PlayerDominant CleanGuard ActionAttendanceIneffective Ruck Work Score
Porter1138233
Sheehan171214
Furlong210329
McCarthy1610515
Beirne2122130
O'Mahony210127
Van Der Flier18120
Doris69119
Gibson Park36
Crowley24
Lowe12
Aki1513
Henshaw510
Nash0
Keenan17115
Kelleher13227
Healy36
Bealham424
Henderson7115
Baird215
Conan113
Murray0
Frawley24

Top Five ORW Scorers

  1. Andrew Porter – 33 points
  2. Tadhg Beirne – 30 points
  3. Tadhg Furlong – 29 points
  4. Peter O’Mahony – 27 points
  5. Josh Van Der Flier – 20 points

Notes

• O’Mahony’s ORW was much higher than I initially thought, in part due to how narrow Ireland’s forwards were playing. O’Mahony is typically an edge forward with Van Der Flier following the rucks across the pitch but it seems that Ireland’s forward line narrowing has brought more traffic to O’Mahony, who is more than capable of mopping up that contact. Van Der Flier’s numbers were lower than expected so I’ve dropped his Wally Rating score to two stars as a result.

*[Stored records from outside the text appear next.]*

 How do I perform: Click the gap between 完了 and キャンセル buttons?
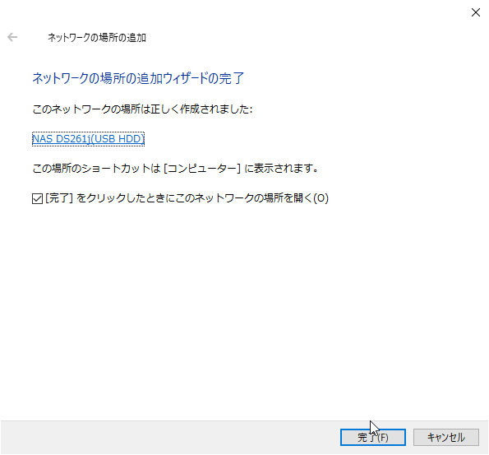point(409,437)
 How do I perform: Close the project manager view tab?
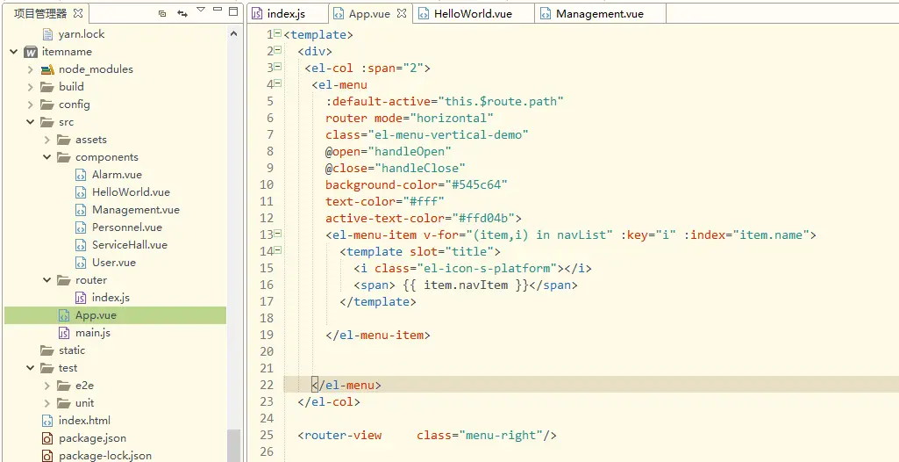(78, 12)
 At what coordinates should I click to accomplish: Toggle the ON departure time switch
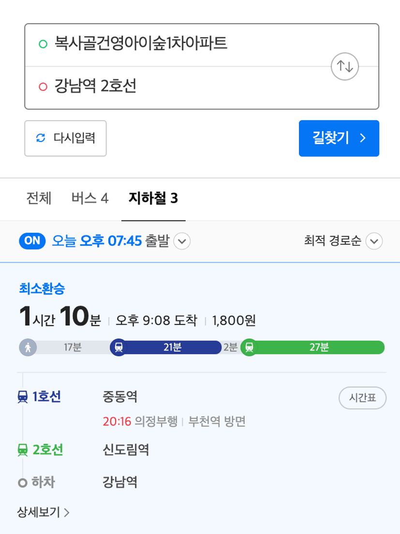click(x=32, y=241)
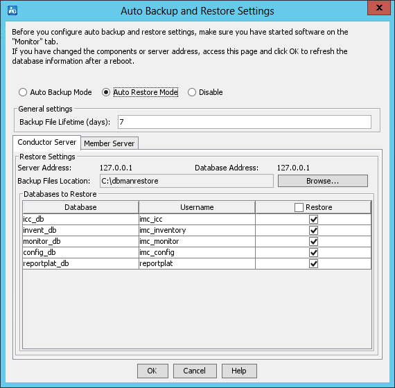Viewport: 395px width, 388px height.
Task: Switch to the Conductor Server tab
Action: pos(47,142)
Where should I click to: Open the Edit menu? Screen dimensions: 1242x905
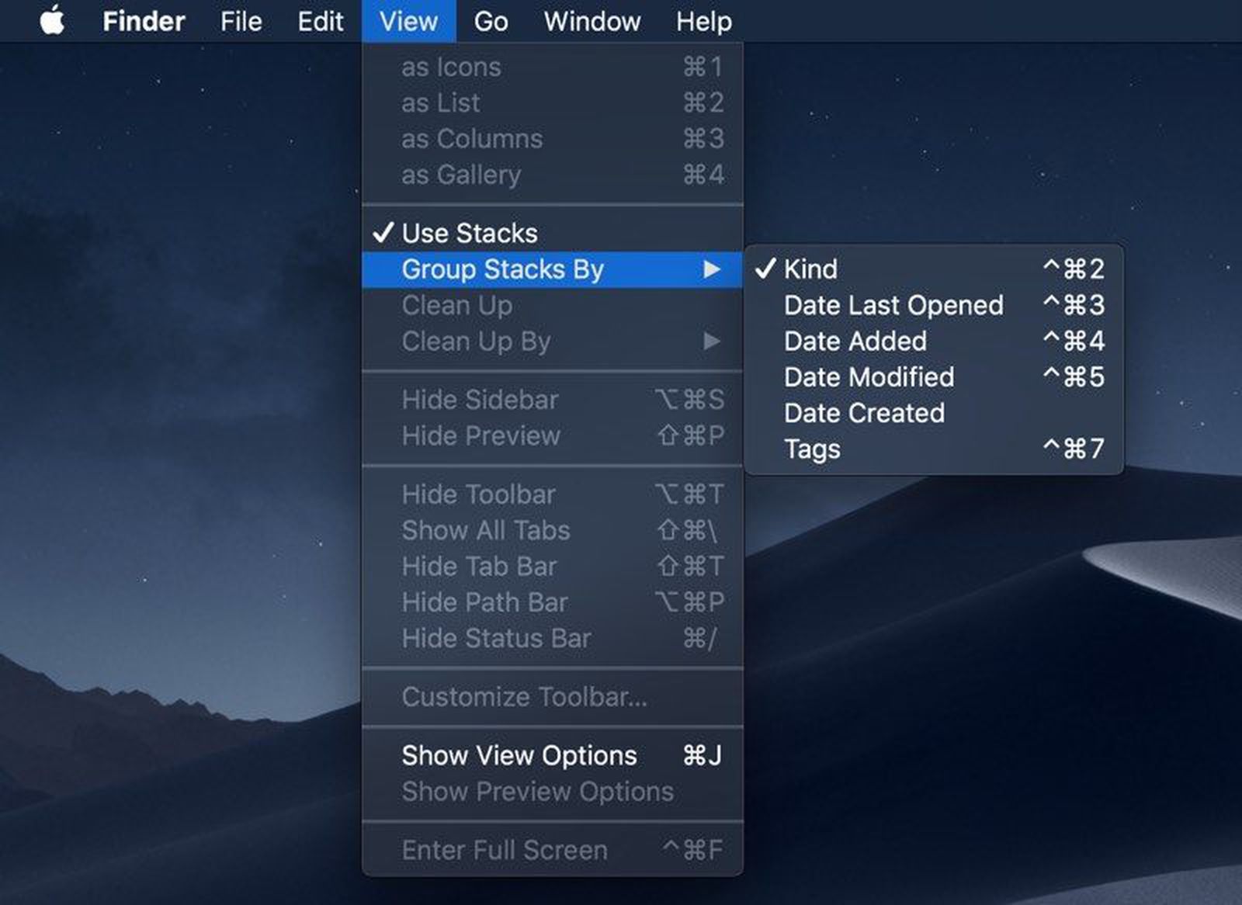320,21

• The ORW output from midfield and fullback was drastically lower than our previous three games, which tells us that Ireland didn’t hit the edges with the same regularity.

This is directly related to our lack of punch in the middle of the field where our forwards consistently failed to get over the gainline in settled phase play. How do we know this?

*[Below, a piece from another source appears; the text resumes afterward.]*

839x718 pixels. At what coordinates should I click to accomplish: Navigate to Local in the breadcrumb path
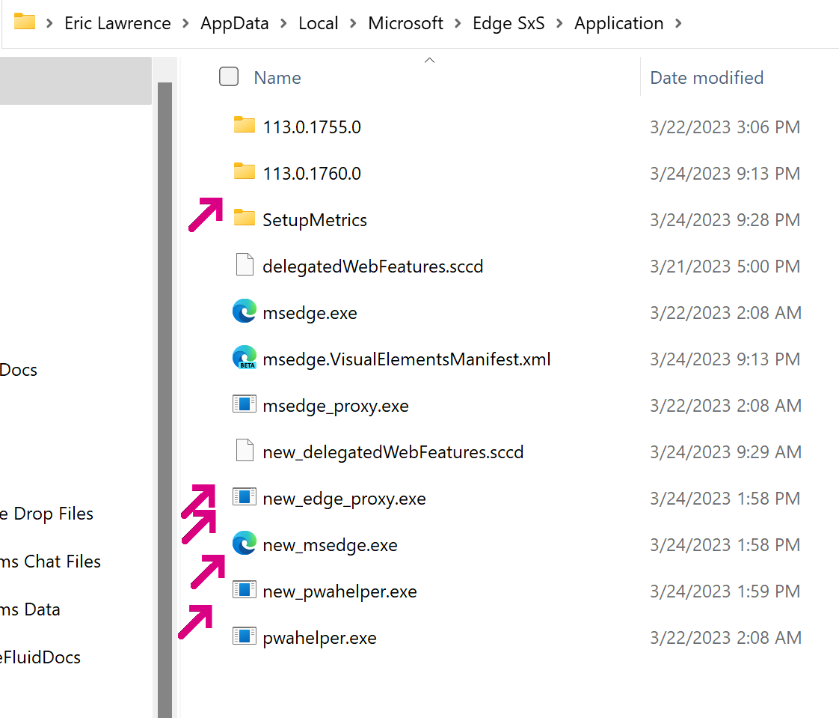pyautogui.click(x=318, y=23)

We can track the number of Attendances at the breakdown where players typically cluster after passive carries. This is often a better judge of a team’s carrying than ineffective entries. Against England, we had 40 ruck entries marked as attendances which tells you more about the contact point than ruck speed, in my opinion. An attendance is usually either someone lengthening a ruck for a box kick – and we had a lot of that in this game – or it’s someone in a pod who’s had to check their advance when a carry got stopped dead and they end up as a passive entrant to the ruck.

We can see the uptick relative to the other games here.

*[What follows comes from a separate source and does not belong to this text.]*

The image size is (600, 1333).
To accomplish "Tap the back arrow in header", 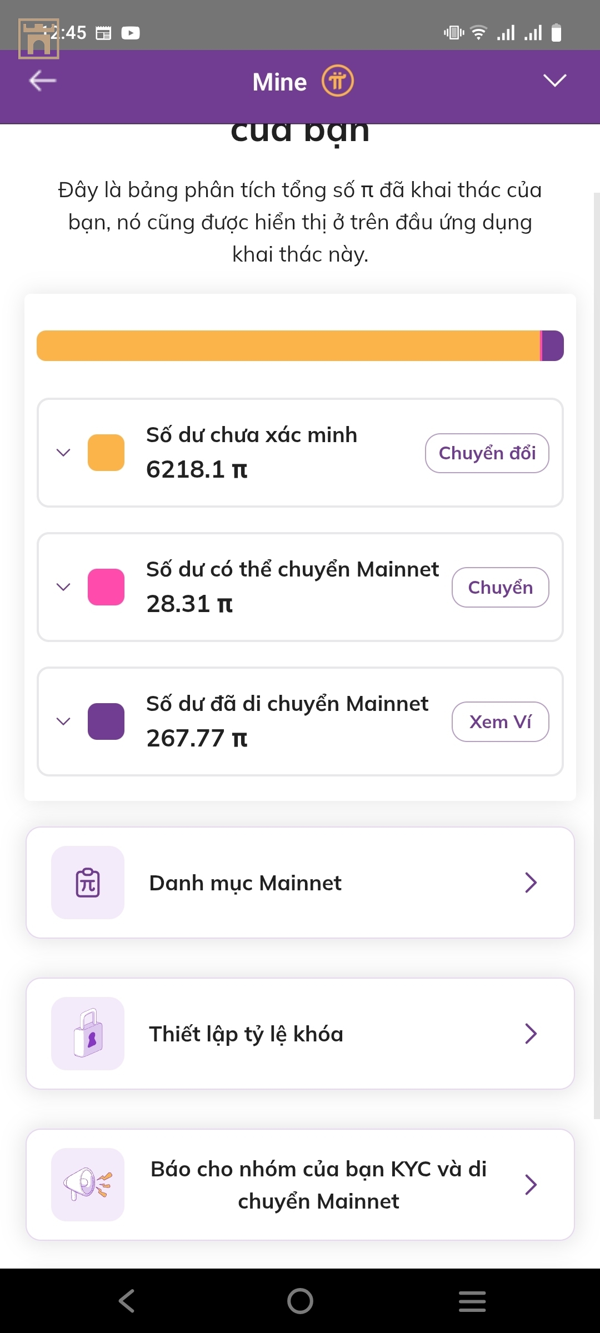I will pos(43,81).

• Joe McCarthy, Caelan Doris and Andrew Porter have way too many Attendances for me. Doris’ numbers in this game were about as low as I’ve ever seen from him in a green jersey. The closest I have to this performance was his 24 ORW points scored against Samoa in the World Cup warmup game in 2023. It felt like the game bypassed Doris, especially as he seemed to be our primary forward carrier in the absence of Joe McCarthy who got completely dominated in three of his four carries by the English forward defence. He increased his ORW numbers when he switched to Van Der Fliers role for the last third of the game.

• With no targets to hit outside of the unbelievable ball-carrying of Bundee Aki, our ruck work had no flow so attacks ground to a halt.

When we look at the CORW mapped across the 80 minutes we, once again, see aberrations.

Three of the five lowest 10-minute blocks for ORW scoring in the Six Nations so far happened in this game, which gives you an idea of the problems we ran into when it came to advancing the ball through the forwards.

When you combine that with the high volume of kicking we had, it meant we never managed to build consistent pressure on England. It was the other way around. We tried to kick to a position where England would surrender possession to us the way wanted it but that plan didn’t work – our defensive transition was too porous and England’s offensive transition was much better than we assumed – so we lost time, momentum and scoring windows playing a game that we weren’t playing in the previous two rounds.

The big learning here?

Having one approach for physically dominant away games won’t work when the plan for home games is wildly different.